In The Current
ESSAY – OCTOBER 2008
By Joshua Bodwell
“My sorrow, when she’s here with me, thinks these dark days of autumn rain are beautiful as days can be; she loves the bare, the withered tree; she walks the sodden pasture lane” —Robert Frost
In the autumn, I take stock.
The other day, I sat out in the morning chill under the decrepit pergola at Portland’s Standard Baking Company. At the end of the long parking lot between two sleek, modern buildings, I sat in the shade, happy for the fresh air and quiet morning.
Bits of cranberry scone fell from the cafe table, and a handful of tiny sparrows gathered at my feet. They bounced about like little tin wind-up birds, inspecting every crumb. The sparrows worked silently but with frantic energy.
When the leaves begin to fall, I grow more wistful and reflective than any other time of year—even during the snowy surge toward the New Year. As I slurped my coffee, content, I jotted down notes about the long weekend in August when I managed to escape the buzz of everyday life to a place beyond the reach of television and radio waves.
Up at the northern gate of Baxter State Park, things feel a bit wilder and the world of responsibilities melts away. As we do every year, Abbott and I struck the little rivers that wend through the park with our fly rods in hand. We took our meals around a campfire or on a pebble beach beside the clear running water. We talked or we sat together in silence. Everything felt that it was just as it should be.
As we moved from pool to pool, our feet scared up butterflies along the river’s dry pebble beaches. All the big trout, or so we convinced ourselves, lay in the dark depths against the farther shores, in the places where it was nearly impossible to cast, where half-submerged logs bobbed in the current or dense, low-hanging trees on the embankment drooped over an inviting pool. This, we thought, our eyes widening, this is where the fish are just lolling in the current waiting for our hooks.
Each afternoon, our boots heavy with river water, we staggered down the stream like pleasantly drunken barflies, buzzing about this ripple in the current, that dark pool, or all the places we had not yet fished.
But fly-fishing has always torn me, for when the fish bite, the fish die. I tell myself that I honor their sleek bodies when I slide them through the egg wash, dredge them in flour, and lay them into the cast-iron skillet already bubbling with hot olive oil.
As I sat the other day with my coffee and scone, I watched the sparrows and wondered if I could accept fishing without the fish, if I could file the barbs from all my bright flies and be satisfied merely casting and reeling with no hope of a catch. I thought of everything that river has given me over the years. Did I need the fish?
At the other end of the parking lot, cars whooshed along Commercial Street. The ferries departing for the islands of Casco Bay blew their horns and gulls screeched. The season felt like it was turning inward: the sprinklers have ceased their slow, ticking arches across thirsty yards; the backyard grills have been rolled into the garage; the folded lawn chairs are now a lifeless pile in the basement.
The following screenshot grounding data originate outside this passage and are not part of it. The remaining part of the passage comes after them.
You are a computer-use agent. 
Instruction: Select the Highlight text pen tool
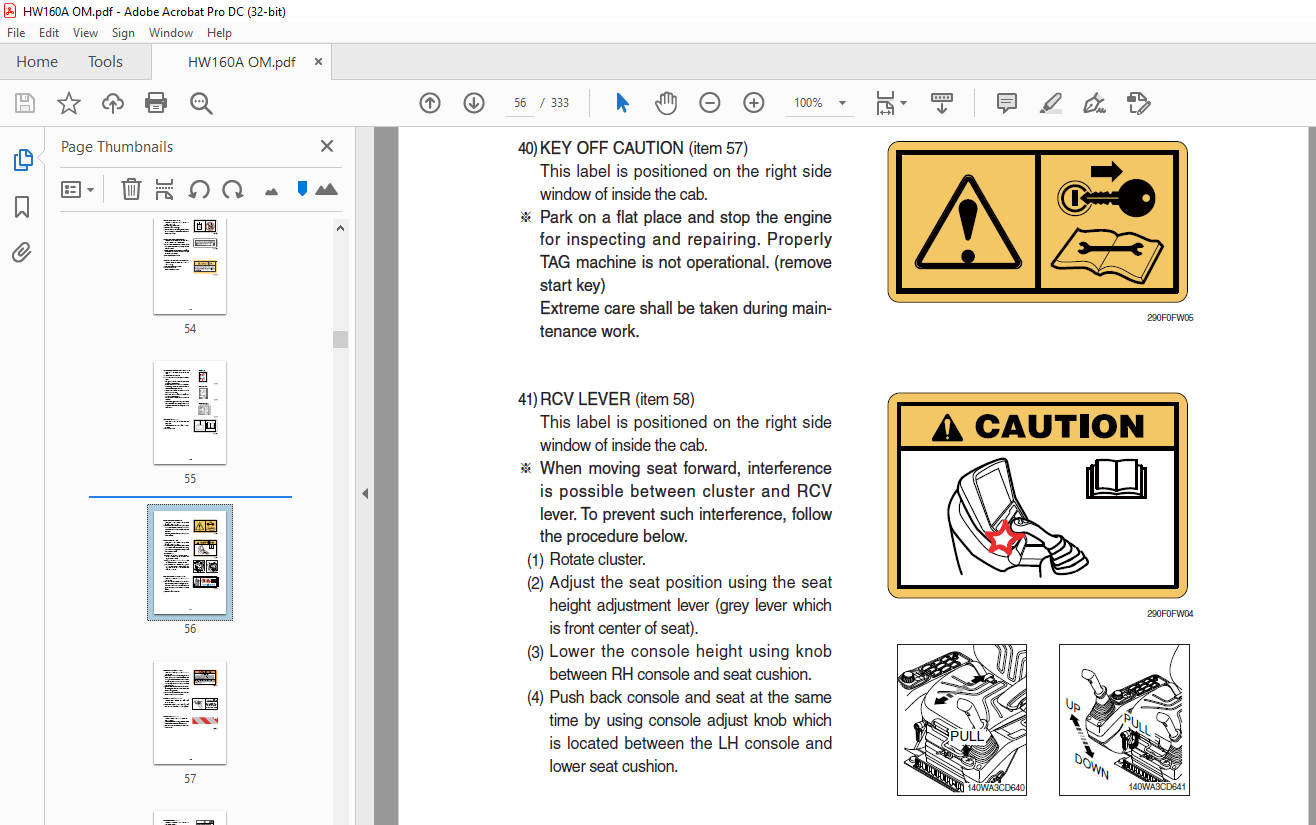1050,103
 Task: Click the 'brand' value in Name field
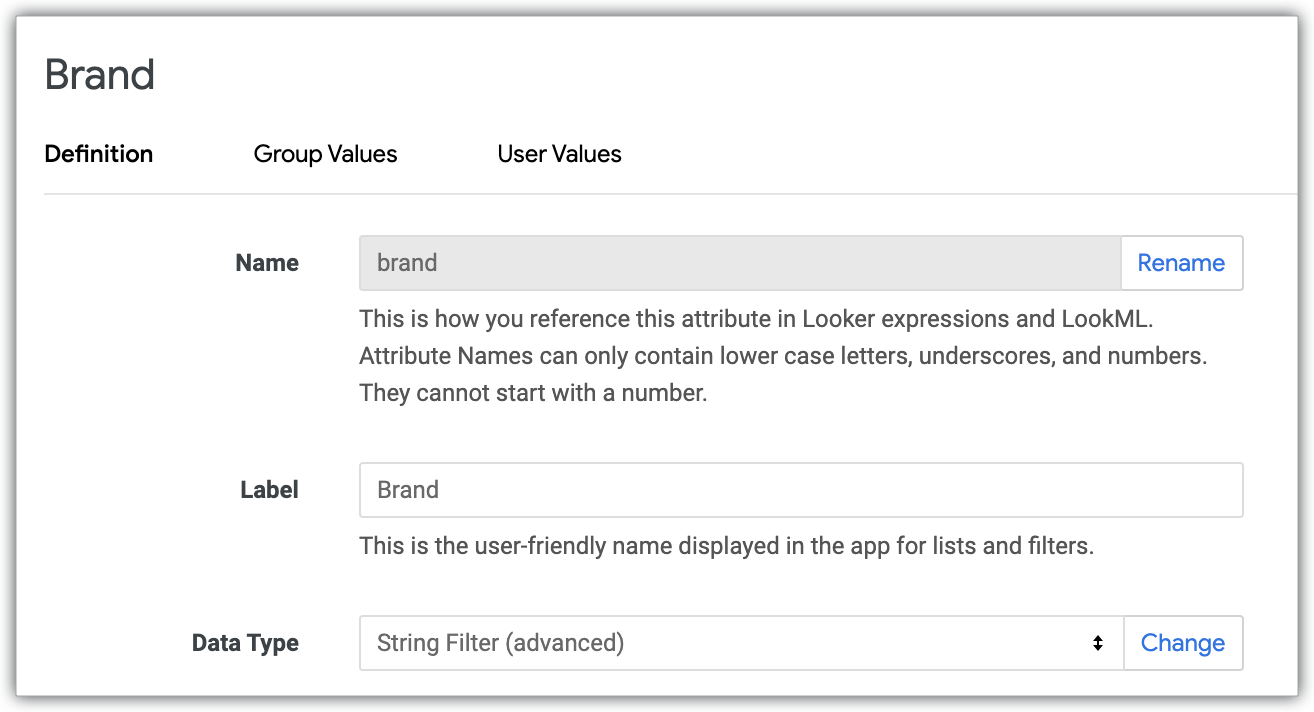[407, 263]
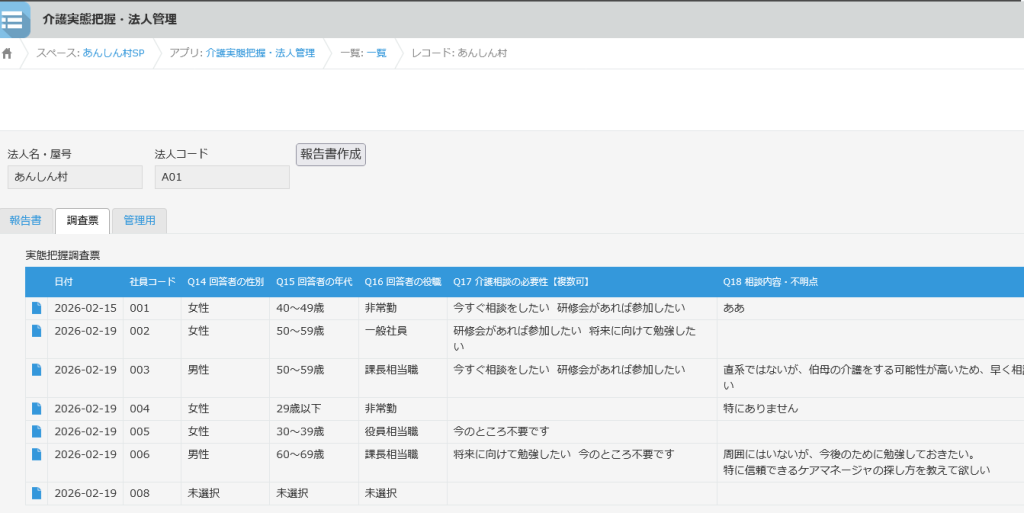Open record details icon for employee 004

[x=37, y=408]
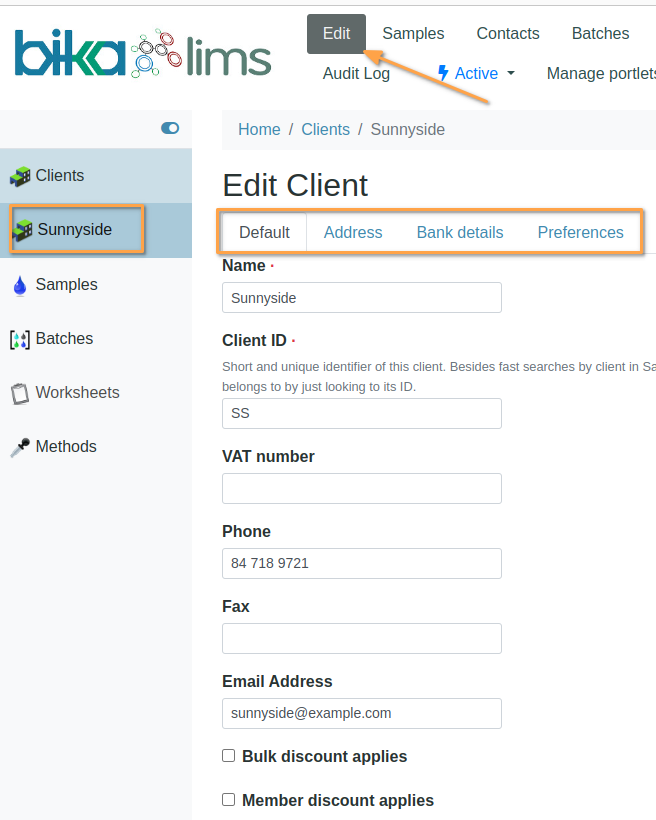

Beneath me, the sparrows worked silently.
The little birds moved back and forth under my chair. As I crumbled bits of scone and let it fall to the ground, one sparrow paused and looked up at me. For a moment, it made me sad. I thought again of the river and how it is forever in flux. The places Abbott and I once fished—such as the beaver dam where you could land fish just as fast as you could get your fly in the water—are gone; that pool was a rocky beach this year. New pools form, new trees fall from their perches along the banks, and we rediscover what we have discovered so many times before: everything changes.
Each year the river changes, and so do we—though in ways less obvious.
During our second day on the river, sun showers blew through all morning and cooled us as we cast into the current. When one shower lingered and the raindrops pelted us, Abbott and I sought shelter. We pushed our backs against an embankment on a bend in the river. Beneath a dense evergreen shrub, shoulder-to-shoulder, we waited for the storm to pass.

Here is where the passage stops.